In order to solve the above-mentioned problems, combined with the current development trend of artificial intelligence, scientists have discovered that we can integrate all experimental data, calculation and simulation data, no matter how good or bad, we can form a certain number of databases; in the database, According to certain properties of materials, machine learning models can be established, which can quickly predict the performance of materials, and even design new materials, which solves the problems of long cycle and high cost. In recent years, this method of using machine learning to predict new materials has been increasingly favored by researchers. In 2018, a review article titled “Application of Machine Learning in Molecular and Materials Science” was published in the main issue of Nature . The article introduced in detail the important role of machine learning in guiding chemical synthesis, assisting in the characterization of multi-dimensional materials, and obtaining new material design methods, and stated that the new generation of computer science will have a transformative effect on materials science.
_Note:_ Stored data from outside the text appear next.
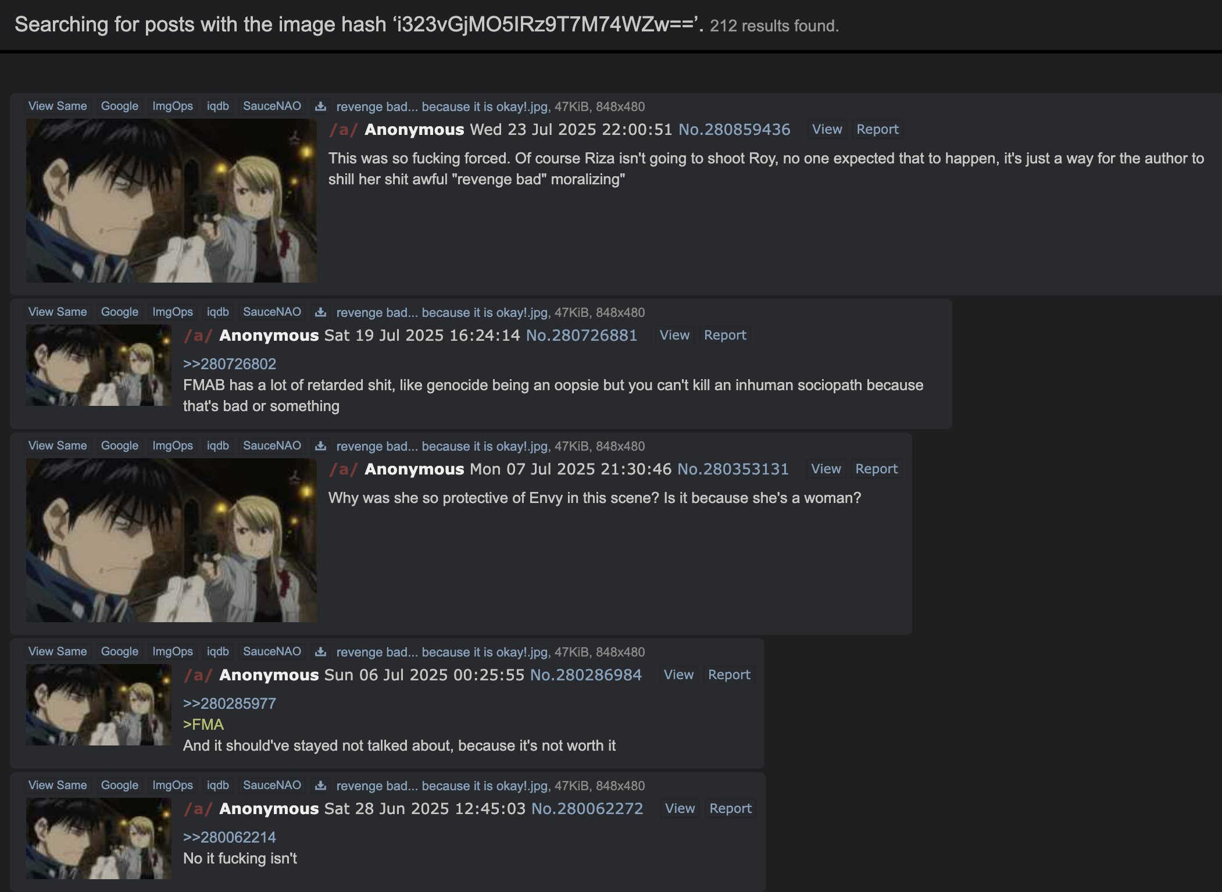Report post No.280859436
The width and height of the screenshot is (1222, 892).
point(877,130)
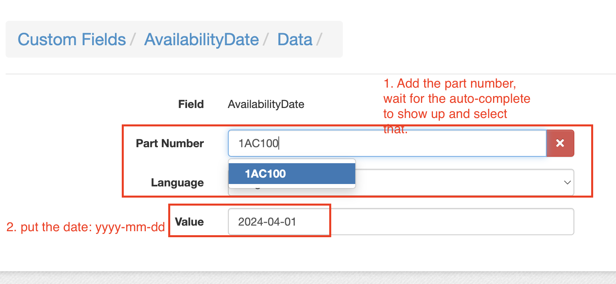Image resolution: width=616 pixels, height=284 pixels.
Task: Go to the AvailabilityDate breadcrumb link
Action: point(201,40)
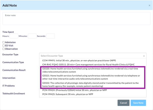This screenshot has height=110, width=153.
Task: Click the Minutes input field
Action: click(32, 36)
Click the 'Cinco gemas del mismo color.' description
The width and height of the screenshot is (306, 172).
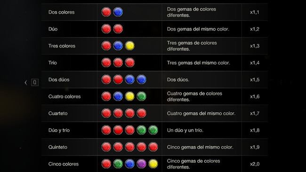pyautogui.click(x=200, y=147)
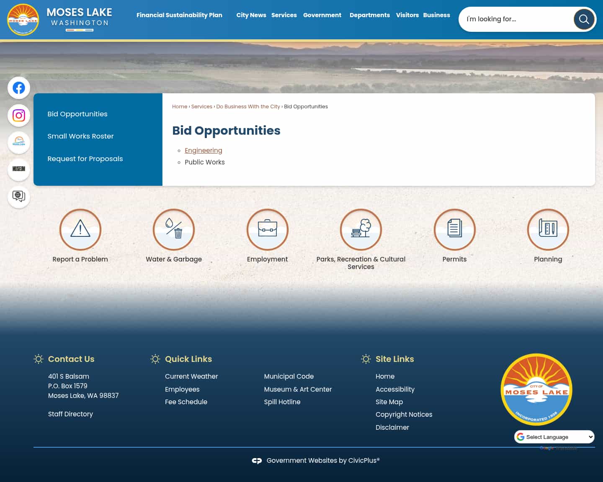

Based on this, this article gives a brief introduction to machine learning, and a detailed discussion of the research progress of machine learning in the field of materials. Based on the views of predecessors, it summarizes the new development trend of machine learning in the field of material design. More researchers pay more attention in this direction.
2Introduction to machine learning
The so-called machine learning is the process of giving computer humans the ability to acquire knowledge or skills, and then use these knowledge and skills to solve the problems we need to solve.
The process of using machine learning to solve problems is to define the problem-data collection-model building-evaluation-result analysis. As shown in Figure 2-1 . It is to establish a suitable database for a specific problem, combine computer and statistics and other disciplines together, establish a mathematical model and continuously evaluate and correct it, and finally obtain a model that can accurately predict.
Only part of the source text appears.